Health Ministry director-general Moshe Bar Siman Tov, who headed the committee, said the “figures in the survey speak for themselves. The addiction to sugar, salt and saturated fat in children is devastating. Everyone deserves to have a healthful lifestyle.”
“We have great responsibility as parents and a society,” he said, not mentioning the differences between Arabs and Jews.
Litzman said: “I believe that education and prevention can reduce morbidity [disease] in the country, and it begins with children. I intend to do everything I can to implement the [recent] recommendations of the public committee for better nutrition, and I see all segments of the economy joining this effort.”

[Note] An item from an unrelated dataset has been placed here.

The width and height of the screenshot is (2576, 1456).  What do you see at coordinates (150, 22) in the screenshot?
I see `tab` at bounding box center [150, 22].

When asked if they ate some kind of breakfast, 86.4% of Jewish boys and 76.2% of Jewish girls in middle schools and 82.1% of Jewish boys and 69.9% of Jewish girls in senior high schools said yes. That compared to 95.6% of Arab boys and 90.8% of Arab girls in middle schools and 93.1% of Arab boys and 86.4% of Arab girls in senior high schools.
As for eating away from home, weekly consumption of junk food outside the home was slightly higher for Arab teens than for their Jewish counterparts.
Eleven percent of Israeli senior high-school girls were vegetarian, compared with 2.3% of boys. A decade ago, the respective numbers were 13.5% and 5.3%.
As for tobacco consumption, 2.3% of Israeli boys and 1% of girls in middle schools admitted to smoking cigarettes, and 3.6% of boys and 1.8% of girls in middle schools smoke hookahs; in the upper grades, 13% of boys and 5% of girls admitted to lighting up, compared with 17.1% of the boys and 8.4% of girls smoking hookahs.
Water pipes are considered by health authorities to be even more dangerous than cigarettes and present a greater risk because of the longer amount of time they are smoked.
Looking at the various sectors for cigarettes, 7% of Jewish boys and 4.1% of Jewish girls in all the relevant grades smoked, compared with 6% of Arab boys and 0.3% of Arab girls; 8.2% of Arab boys and 1.4% of Arab girls, compared with 9.6% of Jewish boys and 6.5% of Jewish girls, admitted to smoking water pipes, even though the “tradition” of this type of tobacco consumption emanates from Arab and other eastern cultures.
A total of 39.4% of Jewish boys and 30.3% of Jewish girls drank alcohol in the past year (not including for Jewish ritual purposes), compared with 21.3% of Arab boys and 14.6% of Arab girls, despite cultural and religious traditions prevalent among much of the Arab sector.
Weight is a problem in both sectors. A total of 5.6% of Jewish boys and 3.7% of Jewish girls were underweight; 69.8% of Jewish boys and 72.3% of Jewish girls were normal weight; 16.2% of Jewish boys and 16.7% of Jewish girls were overweight; 8.4% of Jewish boys and 7.3% of Jewish girls were obese.
Among Arab pupils, 3.4% of Arab boys and 3.2% of Arab girls were underweight; 64.3% of Arab boys and 70.5% of Arab girls were normal weight; 17.4% of Arab boys and 17.2% of Arab girls were overweight; 15% of Arab boys and 9.2% of Arab girls were obese. Jewish boys and girls were a bit more likely to be happy with their weights than their Arab counterparts.